Em “Brincar com água e aprender na ação”, Renata Frauendorf relata sua experiência com uma sequência de atividades com água com um grupo de crianças de 2 a 3 anos e a descoberta de que as coisas mais simples da vida podem estar carregadas de sentido para uma criança pequena.

No artigo “Do jardim à sala de aula”, Celi Rodrigues Chaves Domingues, professora de biologia, conta como uma oficina propiciou uma deliciosa aventura de caçar caramujos, procurar joaninhas, descobrir formigueiros. Tal como as crianças, eles puderam se entregar ao deleite da observação desafiadora e ver o quanto é importante ter perguntas sobre o que se quer aprender.

Damaris Gomes Maranhão e Cisele Ortiz discorrem sobre os bons desafios da areia para a criança pequena. Como vencer sua resistência ou obter consistências diversas ao misturá-la com água, por exemplo. Veja como a areia pode ser incorporada ao dia-a-dia das crianças de forma criativa e segura.
Já no artigo “Baldes, pás, areia e água: elementos para o jogo simbólico”, Renata Frauendorf relata a experiência de um município participante do Programa Formar em Rede do IAL. Uma reflexão sobre a relevância do papel do adulto e suas possíveis interações durante as brincadeiras infantis, explicitou os desafios e descobertas das crianças ao brincarem com água e areia na escola.

Em “Elementos da natureza e a produção em arte”, profissionais da Escola Tipuana, em São Paulo, mostram como a pesquisa e coleta de folhas, sementes, galhos e cascas de árvores despertam nas crianças o senso estético e possibilitam um trabalho com formas, linhas e texturas.
Outro artigo muito interessante é “Brincar na quietude”, de Selma Maria Kuasne e Anne Vidal.
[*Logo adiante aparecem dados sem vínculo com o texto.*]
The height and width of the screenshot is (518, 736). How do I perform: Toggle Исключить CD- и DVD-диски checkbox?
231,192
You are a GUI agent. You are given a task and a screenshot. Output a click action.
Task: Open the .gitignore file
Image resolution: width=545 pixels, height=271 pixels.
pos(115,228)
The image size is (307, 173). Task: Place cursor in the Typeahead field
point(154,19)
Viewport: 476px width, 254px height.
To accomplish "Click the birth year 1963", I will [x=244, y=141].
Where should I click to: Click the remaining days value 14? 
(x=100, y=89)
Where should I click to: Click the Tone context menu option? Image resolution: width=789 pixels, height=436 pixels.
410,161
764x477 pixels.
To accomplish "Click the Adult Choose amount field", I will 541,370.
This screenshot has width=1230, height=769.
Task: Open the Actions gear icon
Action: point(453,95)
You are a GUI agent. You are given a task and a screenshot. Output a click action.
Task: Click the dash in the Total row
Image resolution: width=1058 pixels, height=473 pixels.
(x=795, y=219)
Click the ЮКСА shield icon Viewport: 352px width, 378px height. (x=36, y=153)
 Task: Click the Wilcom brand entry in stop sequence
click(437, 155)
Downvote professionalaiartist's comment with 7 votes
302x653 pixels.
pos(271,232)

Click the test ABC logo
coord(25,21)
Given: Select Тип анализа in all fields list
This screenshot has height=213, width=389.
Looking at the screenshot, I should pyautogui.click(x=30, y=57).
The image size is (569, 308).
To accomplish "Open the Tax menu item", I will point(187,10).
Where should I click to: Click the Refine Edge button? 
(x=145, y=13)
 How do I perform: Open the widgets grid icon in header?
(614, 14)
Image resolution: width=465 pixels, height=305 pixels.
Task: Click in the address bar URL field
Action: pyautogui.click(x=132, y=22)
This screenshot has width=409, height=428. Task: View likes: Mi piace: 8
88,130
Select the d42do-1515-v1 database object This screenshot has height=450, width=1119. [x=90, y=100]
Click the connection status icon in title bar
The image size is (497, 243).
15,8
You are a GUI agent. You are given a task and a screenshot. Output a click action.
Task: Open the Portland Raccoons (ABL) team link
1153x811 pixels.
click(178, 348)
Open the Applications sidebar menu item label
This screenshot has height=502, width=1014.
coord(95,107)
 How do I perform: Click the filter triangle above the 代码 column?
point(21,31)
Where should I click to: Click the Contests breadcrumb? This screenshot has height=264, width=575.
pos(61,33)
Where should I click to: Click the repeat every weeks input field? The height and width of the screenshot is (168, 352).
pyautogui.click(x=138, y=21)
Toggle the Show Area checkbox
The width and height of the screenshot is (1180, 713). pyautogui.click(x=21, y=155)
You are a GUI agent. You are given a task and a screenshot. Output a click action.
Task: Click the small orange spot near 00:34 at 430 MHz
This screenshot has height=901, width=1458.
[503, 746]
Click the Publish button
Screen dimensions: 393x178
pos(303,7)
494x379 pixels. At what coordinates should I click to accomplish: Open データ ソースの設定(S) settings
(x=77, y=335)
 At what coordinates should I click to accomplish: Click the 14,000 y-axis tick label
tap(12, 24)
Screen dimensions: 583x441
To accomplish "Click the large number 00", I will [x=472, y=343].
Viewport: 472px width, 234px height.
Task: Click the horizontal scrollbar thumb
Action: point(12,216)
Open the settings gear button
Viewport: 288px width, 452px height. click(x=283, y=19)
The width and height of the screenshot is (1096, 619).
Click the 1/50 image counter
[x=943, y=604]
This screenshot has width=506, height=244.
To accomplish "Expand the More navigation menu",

Nele podemos observar como brinquedos e brincadeiras que envolvem elementos da natureza revelam a imaginação e a criatividade das crianças.

Aparecida Scapolan Vigo, CP de um CEI da zona sul de São Paulo, relata a transformação do parque da escola em um espaço expressivo que envolveu toda a comunidade escolar, principalmente as crianças.

Um assunto que ainda gera polêmica e dúvidas para pais e educadores é se as crianças podem ficar descalças na creche. Fabiana Coimbra e Maira Tangerino, em “Pés descalços na Educação Infantil”, lidam com mitos e preconceitos há muito arraigados e demonstram que, além de rever conceitos sobre a transmissibilidade das doenças mais comuns entre as crianças, é preciso pensar a finalidade e função cultural do uso do sapato na história do homem.

E finalmente, no artigo “A criança e os quatro elementos”, de Lucília Helena Franzini, coordenadora da Escola Grão de Chão em São Paulo, conhecemos como o olhar inquisidor da criança levou a equipe a organizar novas vivências com elementos naturais – terra, fogo, água e ar. O projeto ampliou a experiência da criança com a natureza por meio da aproximação com a Arte.

Esta coletânea está mesmo muito especial. Deleite-se!